(Texto extraído):
....

Lembra do “Imagina na Copa”? Para alguns, a frase ficou para trás – o lema agora é outro: “Não vai ter Copa”.

Manifestantes voltarão a protestar nesta terça-feira em São Paulo, em meio a temores crescentes de que protestos que mobilizaram o Brasil no ano passado ganhem fôlego no Mundial, cujo pontapé será daqui a 44 dias.

Os atos perderam força desde as grandes manifestações de junho passado, sendo cada vez mais associados à violência e vandalismo, com cenas recorrentes de destruição, embates entre manifestantes e policiais e ação agressiva de grupos adeptos da tática “black bloc” e mascarados.

Mas, para muitos, a escala de mobilização deve mudar na época da Copa.

Autoridades temem que protestos maiores e mais violentos podem se repetir durante o torneio, e por motivos sem relação ao evento, como economia ou violência urbana, disse à BBC Brasil uma fonte do governo a par dos planos de segurança.

Num esforço de reverter a percepção negativa com a Copa, o governo lançou uma ampla campanha publicitária para ressaltar os aspectos positivos em sediar o evento – chamado pela presidente Dilma Rousseff de “Copa das Copas”.

Sem dúvida, a aposta é numa mudança de humor do público.

“A chegada das seleções e o começo dos jogos vão criar um clima de festa no país”, disse à BBC Brasil o ministro do Esporte, Aldo Rebelo, no início de abril.

“Não conheço nenhum movimento social relevante, nenhuma organização sindical importante, nenhum partido representativo que seja contra a Copa. Por isso, não acredito em grandes manifestações.”

Demonstrações recentes, no entanto, mostraram que a situação é volátil e que o risco de revoltas “é concreto”, disse o cientista político Ricardo Ismael, da PUC-Rio, que tem acompanhado as manifestações.

....

(Dados registrados):
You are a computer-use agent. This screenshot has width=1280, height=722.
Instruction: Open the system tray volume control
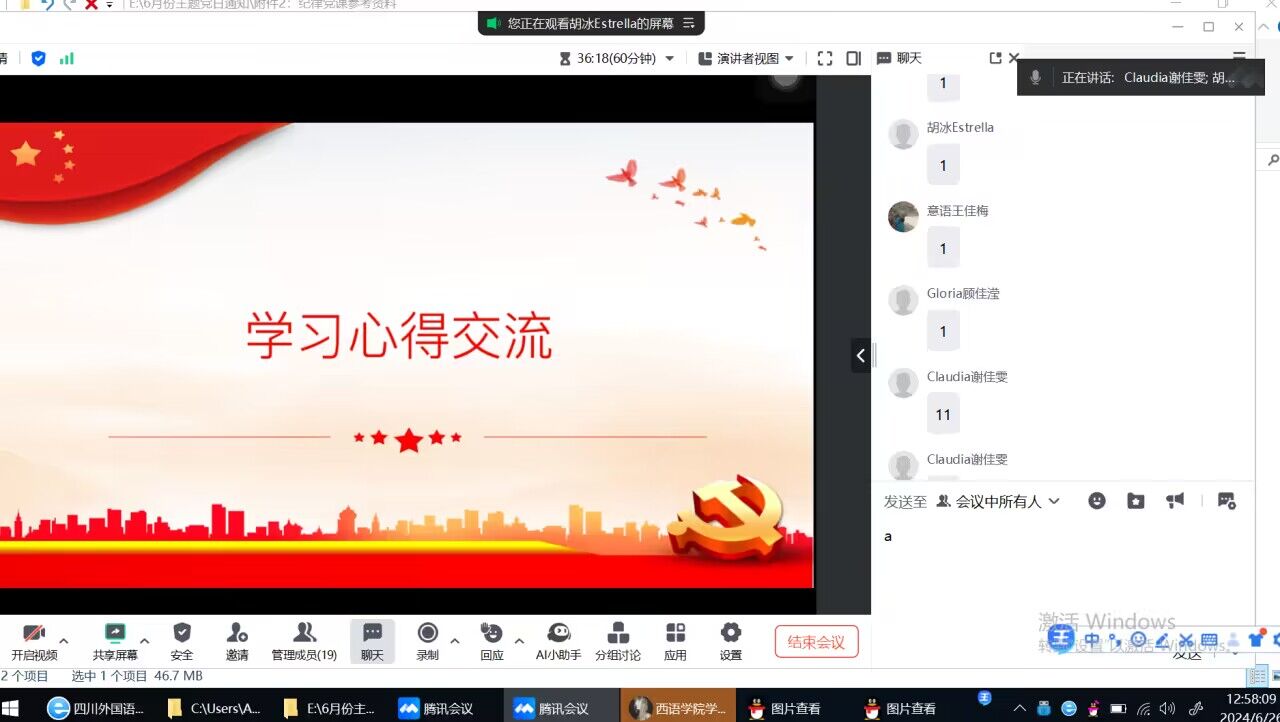[x=1168, y=708]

....

(Instruções das tarefas):
A. Responda, com base no texto sobre os protestos antes da Copa:
(i) Quantos dias faltavam para o pontapé inicial do Mundial?
(ii) Como a presidente Dilma Rousseff chamou o evento?
(iii) A que instituição está ligado o cientista político Ricardo Ismael?
B. Segundo o texto sobre os protestos antes da Copa, por que o ministro do Esporte, Aldo Rebelo, não acredita em grandes manifestações? Responda em até três frases.
C. Dê seguimento ao texto sobre os protestos antes da Copa a partir da última frase apresentada.
A listagem não tem relação com o texto sobre os protestos antes da Copa.

(Respostas por tarefa):
A.
(i) 44 dias.
(ii) "Copa das Copas".
(iii) À PUC-Rio.

B. Ele diz não conhecer nenhum movimento social relevante, nenhuma organização sindical importante e nenhum partido representativo que seja contra a Copa. Por isso, não acredita em grandes manifestações.

C.
“O governo federal está gastando milhões em publicidade para dizer que o Brasil está maravilhoso… (Mas) o que existe em relação à Copa é que os problemas reais do povo brasileiro não vão poder ser escondidos em 30 dias,” disse ele.

Prejuízo eleitoral?Imagens de moradores fechando ruas de Copacabana, no Rio de Janeiro, correram o mundo na semana passada, alimentando temores de que atos semelhantes se repitam em várias cidades num momento em que o país receberá milhares de visitantes e estará em evidência mundial.

Pesquisas indicam, porém, que o momento atual não é favorável às manifestações. O apoio aos atos caiu para 52% ante 81% em junho de 2013, ápice dos protestos, segundo pesquisa Datafolha divulgada em fevereiro. A sondagem também apontou que 63% dos entrevistados são contra a realização de protestos durante a Copa – 32% se disseram favoráveis.

Mas manifestantes prometem seguir nas ruas.

“Vai ocorrer protesto durante a Copa? Vai. Não dá para calcular se vai ser menos ou mais violento”, disse o ativista F.M., que tem participado de manifestações em São Paulo.

O ato desta terça-feira será às 19h no Tatuapé, na zona leste de São Paulo, próximo ao Itaquerão, que receberá o jogo de abertura da Copa entre Brasil e Croácia, em 12 de junho.

Não surpreende que a questão dos protestos na Copa tenha se tornado frequente nos discursos oficiais.

Nas últimas semanas, Dilma tem garantido “segurança pesada” para a Copa, e o investimento nesta área será de quase R$ 2 bilhões.

Qualquer convulsão maior durante o evento poderá arranhar a campanha dela à reeleição, em outubro.

Em 2013, manifestantes e forças de segurança se enfrentaram durante a Copa das Confederações, inclusive perto de estádios onde partidas seriam realizadas. Os protestos derrubaram a aprovação da presidente à época.

O diretor de marketing da Fifa, Thierry Weil, disse na semana passada que a entidade e patrocinadores estão preocupados com os episódios recentes de violência no país. Mas o secretário-geral da entidade, Jérôme Valcke, minimizou a tensão e disse confiar no esquema de segurança para o evento.

Braços cruzados

O apoio à realização da Copa no Brasil também tem caído: chegou a 48% neste mês ante 79% em 2008, um ano após o país ter sido anunciado como anfitrião, segundo outra pesquisa do Datafolha, publicada no início de abril.

Ceticismo local é comum antes da realização de grandes eventos e foi observado em outras edições de Copas e Olimpíadas, o que não comprometeu o andamento dos torneios.

Não é só o risco de manifestações que preocupa: diversas categorias têm ameaçado greves nas semanas que antecedem ou até mesmo durante o Mundial, inclusive representantes de policiais federais, vigilantes, aeroviários e aeronautas – áreas-chave para o torneio.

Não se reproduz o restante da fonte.